Tuesday, May 21, 2013

Yttrium (39)

Yttrium (IT-REE-UM) has a silvery-metallic luster. Yttrium turnings ignite in air. Yttrium is found in most rare-earth minerals. Moon rocks contain yttrium and yttrium is used as a "phosphor" to produce the red color in television screens.

•Name: Yttrium
•Symbol: Y
•Atomic number: 39
•Atomic weight: ...88.90585
•Standard state: solid at 298 K
•CAS Registry ID: 7440-65-5
•Group in periodic table: 3
•Period in periodic table: 5
•Block in periodic table: d-block
•Color: silvery white
•Classification: Metallic

Historical information

Yttrium was discovered by Johann Gadolin at 1794 in Finland. Origin of name is the village of "Ytterby" near Vaxholm in Sweden. Yttria (yttrium oxide, Y2O3), was discovered by Johann Gadolin in 1794 in a mineral called gadolinite from Ytterby. Ytterby is the site of a quarry in Sweden which contains many unusual minerals containing erbium, terbium, and ytterbium as well as yttrium. Friedrich Wohler obtained the impure element in 1828 by reduction of the anhydrous chloride (YCl3) with potassium.

Physical properties

•Melting point: 1799 [or 1526 °C (2779 °F)] K
•Boiling point: 3609 [or 3336 °C (6037 °F)] K
•Density of solid: 4472 kg m-3

Orbital properties

•Ground state electron configuration: [Kr].4d1.5s2
•Shell structure: 2.8.18.9.2
•Term symbol: 2D3/2

Isolation

Yttrium metal is available commercially so it is not normally necessary to make it in the laboratory. Yttrium is found in lathanoid minerals and the extraction of the yttrium and the lanthanoid metals from the ores is highly complex. Initially, the metals are extracted as salts from the ores by extraction with sulphuric acid (H2SO4), hydrochloric acid (HCl), and sodium hydroxide (NaOH). Modern purification techniques for these lanthanoid salt mixtures involve selective complexation techniques, solvent extractions, and ion exchange chromatography.

Pure yttrium is available through the reduction of YF3 with calcium metal.

2YF3 + 3Ca → 2Y + 3CaF2

Interesting Facts...

Yttrium (English/French/German/Swedish) Ittrio (Italian) Ytrio (Spanish)

Yttrium is often used to make alloys with other metals. An alloy is made by melting and mixing two or more metals. The mixture has properties different from those of the individual metals. Two of yttrium's most interesting applications are in lasers and superconducting materials.

A laser is a device for producing very bright light of a single color. One of the most popular lasers is made of yttrium, aluminum, and garnet. One of the most widely used lasers today is the yttrium-aluminum-garnet (YAG) Laser. YAG Lasers often contain other elements. These elements change the kind of light produced by the laser in one way or another. The Laser is said to be doped with another element if it contains a small amount of that element. An example of this kind of laser is one doped with neodymium. The neodymium-doped YAG (Nd:YAG) laser has been used to make Long distance measurements (for my 2171 friends - think of the MULE and the range finders).
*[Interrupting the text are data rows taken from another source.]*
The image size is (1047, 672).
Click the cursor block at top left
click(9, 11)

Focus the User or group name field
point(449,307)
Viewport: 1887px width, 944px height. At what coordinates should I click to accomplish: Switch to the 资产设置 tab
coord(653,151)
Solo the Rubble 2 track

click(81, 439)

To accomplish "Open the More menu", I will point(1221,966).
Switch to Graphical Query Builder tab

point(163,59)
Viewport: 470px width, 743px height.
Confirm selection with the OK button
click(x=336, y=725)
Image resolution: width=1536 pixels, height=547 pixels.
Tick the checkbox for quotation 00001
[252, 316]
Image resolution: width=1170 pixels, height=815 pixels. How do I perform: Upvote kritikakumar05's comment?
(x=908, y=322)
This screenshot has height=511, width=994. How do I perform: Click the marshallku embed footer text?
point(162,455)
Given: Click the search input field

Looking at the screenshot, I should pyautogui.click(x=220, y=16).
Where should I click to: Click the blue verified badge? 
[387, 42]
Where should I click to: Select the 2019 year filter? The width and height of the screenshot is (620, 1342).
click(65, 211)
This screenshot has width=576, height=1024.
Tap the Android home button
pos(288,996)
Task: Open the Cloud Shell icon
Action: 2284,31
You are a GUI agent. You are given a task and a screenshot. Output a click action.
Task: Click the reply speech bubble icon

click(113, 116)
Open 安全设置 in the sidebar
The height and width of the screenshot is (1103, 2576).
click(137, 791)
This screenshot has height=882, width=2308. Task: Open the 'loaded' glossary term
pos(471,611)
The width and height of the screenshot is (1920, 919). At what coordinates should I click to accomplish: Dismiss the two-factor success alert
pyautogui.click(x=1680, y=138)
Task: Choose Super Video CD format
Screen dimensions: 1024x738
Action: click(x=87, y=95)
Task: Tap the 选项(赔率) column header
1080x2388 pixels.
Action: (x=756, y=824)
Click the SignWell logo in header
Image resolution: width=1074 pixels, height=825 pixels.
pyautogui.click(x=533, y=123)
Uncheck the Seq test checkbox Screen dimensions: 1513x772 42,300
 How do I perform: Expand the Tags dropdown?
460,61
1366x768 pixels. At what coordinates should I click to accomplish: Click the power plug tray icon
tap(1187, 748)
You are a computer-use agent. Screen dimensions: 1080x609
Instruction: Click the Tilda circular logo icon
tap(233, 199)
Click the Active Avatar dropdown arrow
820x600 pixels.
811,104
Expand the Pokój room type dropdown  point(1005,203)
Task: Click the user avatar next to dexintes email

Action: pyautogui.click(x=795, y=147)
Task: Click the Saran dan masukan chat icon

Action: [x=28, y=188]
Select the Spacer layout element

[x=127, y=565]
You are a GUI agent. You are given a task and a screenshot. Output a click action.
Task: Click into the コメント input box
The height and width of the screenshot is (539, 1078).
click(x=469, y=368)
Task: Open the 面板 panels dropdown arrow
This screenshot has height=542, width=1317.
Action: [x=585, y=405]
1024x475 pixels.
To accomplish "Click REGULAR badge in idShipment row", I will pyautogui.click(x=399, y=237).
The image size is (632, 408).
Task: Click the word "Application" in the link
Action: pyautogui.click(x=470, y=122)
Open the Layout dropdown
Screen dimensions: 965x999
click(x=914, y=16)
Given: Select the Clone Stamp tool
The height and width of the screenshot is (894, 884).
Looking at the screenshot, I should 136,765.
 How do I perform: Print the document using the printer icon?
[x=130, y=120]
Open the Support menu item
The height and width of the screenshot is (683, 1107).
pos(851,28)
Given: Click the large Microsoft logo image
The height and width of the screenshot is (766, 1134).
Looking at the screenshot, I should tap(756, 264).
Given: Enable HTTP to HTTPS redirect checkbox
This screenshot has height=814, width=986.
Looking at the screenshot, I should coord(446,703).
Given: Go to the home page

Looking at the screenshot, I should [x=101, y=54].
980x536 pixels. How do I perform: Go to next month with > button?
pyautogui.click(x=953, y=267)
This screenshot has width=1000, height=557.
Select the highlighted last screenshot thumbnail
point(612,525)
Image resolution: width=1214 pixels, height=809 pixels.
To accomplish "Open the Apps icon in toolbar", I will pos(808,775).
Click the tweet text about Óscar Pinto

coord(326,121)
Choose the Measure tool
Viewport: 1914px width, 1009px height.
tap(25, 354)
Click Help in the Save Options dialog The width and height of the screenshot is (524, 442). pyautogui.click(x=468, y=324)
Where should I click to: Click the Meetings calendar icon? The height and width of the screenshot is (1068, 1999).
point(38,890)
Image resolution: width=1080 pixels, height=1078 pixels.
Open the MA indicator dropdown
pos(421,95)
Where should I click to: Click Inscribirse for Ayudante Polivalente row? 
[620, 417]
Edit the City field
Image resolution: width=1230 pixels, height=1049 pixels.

Garnet is a gem-like material with a sand-like composition. Superconducting materials are substances with no resistance to the flow of an electric current. An electric current that begins to flow through them never stops. Superconducting materials may have many very important applications in the future.

Yttrium phosphors have long been used in color television sets and in computer monitors.
None of the radioactive isotopes of yttrium has any important commercial use. However, yttrium-90 is now being tested as a treatment for cancer. Radiation given off by the isotope kills cancer cells. Researchers believe that yttrium-90 may find wider use in the future for treating cancer. One advantage of using this isotope is that is easy to obtain. It is produced when another radioactive isotope (strontium-90) breaks down. Strontium-90 is a by-product formed in nuclear power plants.